Hibs and Hearts stand a mammoth seventeen points adrift of Celtic and Rangers, also rans more intent on avoiding relegation than harbouring any more loftier ambitions.

We have a proper title race involving Neil Lennon and Steven Gerrard and it might even turn into a goalscoring competition.

Celtic took four goals off Aberdeen in a scintillating first half at the weekend. They could, and should, have scored the same number after the interval.

Rangers have already taken five off Derek McInnes' side this season.

A thriving league championship is better for having surprise results along the way but the downside to this title race is the growing absence of the unpredictable.

Celtic's manager used a flurry of superlatives to describe his team's performance at Pittodrie.
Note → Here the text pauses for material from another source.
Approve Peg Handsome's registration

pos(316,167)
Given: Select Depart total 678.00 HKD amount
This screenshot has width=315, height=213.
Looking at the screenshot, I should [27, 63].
"Outstanding. Magnificent. Brilliant. Red hot," he said without fear of contradiction at the end of a run of games were Celtic had scored ten league goals in two games either side of beating Lazio in the Europa League.

Gerrard described Rangers' narrow defeat of Motherwell in more prosaic terms.

"Not at our best, but we found a way to win," he said.

Both of them destroyed the apparent myth that recovery time is an issue when league matches follow European commitments.

Both of them look as if they are starting to lay waste to whoever comes in front of them.

This midweek could be a perfect case in point.

St. Mirren go to Celtic Park with the look of sacrificial lambs about them.

Rangers travel to Dingwall with a Highland clearance in mind.

It would be a seismic shock if either league title rival were to slip up. The object of the exercise would now appear to be who can score the highest number of goals because that could yet become a factor when the final sums are done at the end of the season.

Aberdeen's manager stated in his post-match interview that his team had "No personality" when Celtic started to take them apart. That's another, more delicate way of saying their bottle crashed in the line of fire.

It is an affliction that will affect more than Aberdeen before the season is over.

Sometimes when sides with an annual budget which is a vulgar fraction of what Celtic and Rangers possess play one or other of them there can be an upset, witness Livingston against Lennon's side.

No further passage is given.